Moreover, what I really dislike about Google map screen-shot is that everyone seems to do it. Not only Michael Wolf but tons of “normal” people, who cant expose their screen-shots at New York Museum of Modern Art only because their name is not Doug Rickard. Sure, you can argue that everyone today take pictures, but this does not mean all these people are great photographer. But there is a great difference: master photographer work is stunning, because “plain photography” is not just “frame an image”, it requires a lot of ingredients (technique, experience, contacts, relationships, etc), while Google maps screen shots looks always the same, no matter who pressed the print screen botton.

Reply

Edward Rozzo June 2, 2012 at 06:56

I don't really agree with you, Fabiano, on your insistence of the "purity" or "validity" of real street photography as opposed to screen-shots.
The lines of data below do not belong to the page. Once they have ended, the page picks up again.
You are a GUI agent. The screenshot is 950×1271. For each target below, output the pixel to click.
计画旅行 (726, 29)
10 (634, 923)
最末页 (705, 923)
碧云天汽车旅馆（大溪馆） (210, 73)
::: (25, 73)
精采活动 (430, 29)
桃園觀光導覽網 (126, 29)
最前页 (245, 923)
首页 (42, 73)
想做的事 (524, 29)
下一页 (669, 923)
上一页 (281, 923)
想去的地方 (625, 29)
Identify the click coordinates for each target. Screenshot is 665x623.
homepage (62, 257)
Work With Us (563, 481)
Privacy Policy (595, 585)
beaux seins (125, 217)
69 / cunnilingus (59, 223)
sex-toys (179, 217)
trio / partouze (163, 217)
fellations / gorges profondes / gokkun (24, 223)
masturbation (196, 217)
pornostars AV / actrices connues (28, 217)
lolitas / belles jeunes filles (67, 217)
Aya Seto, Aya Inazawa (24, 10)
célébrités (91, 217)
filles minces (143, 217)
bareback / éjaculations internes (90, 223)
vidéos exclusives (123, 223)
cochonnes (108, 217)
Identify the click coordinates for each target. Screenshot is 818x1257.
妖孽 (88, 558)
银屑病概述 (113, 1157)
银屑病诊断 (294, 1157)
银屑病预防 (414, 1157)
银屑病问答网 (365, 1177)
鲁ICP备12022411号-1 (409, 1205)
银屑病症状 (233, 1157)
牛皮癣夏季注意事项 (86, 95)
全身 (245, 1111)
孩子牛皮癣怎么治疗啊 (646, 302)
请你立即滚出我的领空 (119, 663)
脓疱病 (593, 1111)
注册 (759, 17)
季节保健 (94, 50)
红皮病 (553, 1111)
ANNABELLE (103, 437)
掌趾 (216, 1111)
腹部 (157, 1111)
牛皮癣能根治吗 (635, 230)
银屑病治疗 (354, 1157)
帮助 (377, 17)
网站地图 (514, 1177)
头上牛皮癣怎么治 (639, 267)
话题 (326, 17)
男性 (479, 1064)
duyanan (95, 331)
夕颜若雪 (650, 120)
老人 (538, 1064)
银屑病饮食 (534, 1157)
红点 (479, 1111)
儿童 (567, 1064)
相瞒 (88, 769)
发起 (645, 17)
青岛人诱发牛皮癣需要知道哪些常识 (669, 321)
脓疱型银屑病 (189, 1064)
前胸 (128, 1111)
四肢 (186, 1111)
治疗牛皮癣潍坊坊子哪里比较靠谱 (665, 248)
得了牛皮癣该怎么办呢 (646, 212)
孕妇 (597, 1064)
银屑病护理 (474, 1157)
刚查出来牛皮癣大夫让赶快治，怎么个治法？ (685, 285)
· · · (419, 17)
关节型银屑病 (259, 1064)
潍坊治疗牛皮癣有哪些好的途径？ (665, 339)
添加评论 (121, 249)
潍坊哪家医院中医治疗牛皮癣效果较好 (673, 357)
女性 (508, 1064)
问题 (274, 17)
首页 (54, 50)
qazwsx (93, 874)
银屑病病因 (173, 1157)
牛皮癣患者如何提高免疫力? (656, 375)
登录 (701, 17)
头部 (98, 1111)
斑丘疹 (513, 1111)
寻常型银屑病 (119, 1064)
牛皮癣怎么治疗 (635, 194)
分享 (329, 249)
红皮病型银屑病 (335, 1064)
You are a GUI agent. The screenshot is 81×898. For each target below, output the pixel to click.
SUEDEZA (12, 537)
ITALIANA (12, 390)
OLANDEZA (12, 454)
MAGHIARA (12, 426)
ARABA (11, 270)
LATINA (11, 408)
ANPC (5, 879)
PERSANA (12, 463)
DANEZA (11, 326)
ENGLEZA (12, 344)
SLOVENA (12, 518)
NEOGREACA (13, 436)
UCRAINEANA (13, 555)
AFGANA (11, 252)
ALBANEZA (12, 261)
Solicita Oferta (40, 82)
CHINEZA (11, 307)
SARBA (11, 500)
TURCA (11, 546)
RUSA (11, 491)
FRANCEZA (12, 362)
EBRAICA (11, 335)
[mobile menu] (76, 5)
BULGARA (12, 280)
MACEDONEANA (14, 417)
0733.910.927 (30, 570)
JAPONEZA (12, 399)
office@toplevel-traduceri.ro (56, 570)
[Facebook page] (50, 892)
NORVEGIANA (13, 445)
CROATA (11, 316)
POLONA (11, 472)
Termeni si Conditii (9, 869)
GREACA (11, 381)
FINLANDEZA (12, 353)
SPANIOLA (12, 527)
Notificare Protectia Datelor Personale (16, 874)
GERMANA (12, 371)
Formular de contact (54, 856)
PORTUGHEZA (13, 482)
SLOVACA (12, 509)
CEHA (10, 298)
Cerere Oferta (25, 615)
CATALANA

You answer, I believe, your own question by stating that you (and I) are indifferent to the discussion as to "what" really is photography. I agree completely with your statement, "why should I ask myself what is photography?" The interesting questions lie beneath.

The ingredients you attribute to master photography (technique, experience, contacts, relationships, etc.) could easily be applied to Rickard's screen-shots. Beating the pavement, as we say, is not a medal of honor. If someone hikes through the woods to take photographs of the forest, he is no better a photographer in principal than André Kertesz sitting at his dining room table in his Fifth Avenue apartment in New York City and taking pictures out of his window because he doesn't want to go out. In fact, Kertesz's images are in museums throughout the world which is not the case of many back-packing 4×5 inch photographers no matter how proud they are of their achievement.

Therefore, I feel that just as you've matured an attitude towards the uselessness of wondering about what photography "is", I think you should join me in accepting that a photographer who takes screen shots which capture questions and thoughts about contemporary America, should be accepted as the Master photographer that he is. Not all screen-shots are alike! At any rate, thank you very much for your thought and comment. All comments serve to help us understand better what we are thinking and feeling.

Reply

john August 3, 2013 at 16:38

In my opinion these photographs are an insult to the legacy of photographers such as Walker Evans, Dorothea Lange, Gordon Parks and Arthur Rothstein. The images they created were made while every sense in their body and mind were feeling the pain and joys of America. I don't think this can be achieved by making a screen shot of a computer image while sitting in your office. If true art can be achieved by doing this then welcome to the world of great art to a good portion of the youth of America.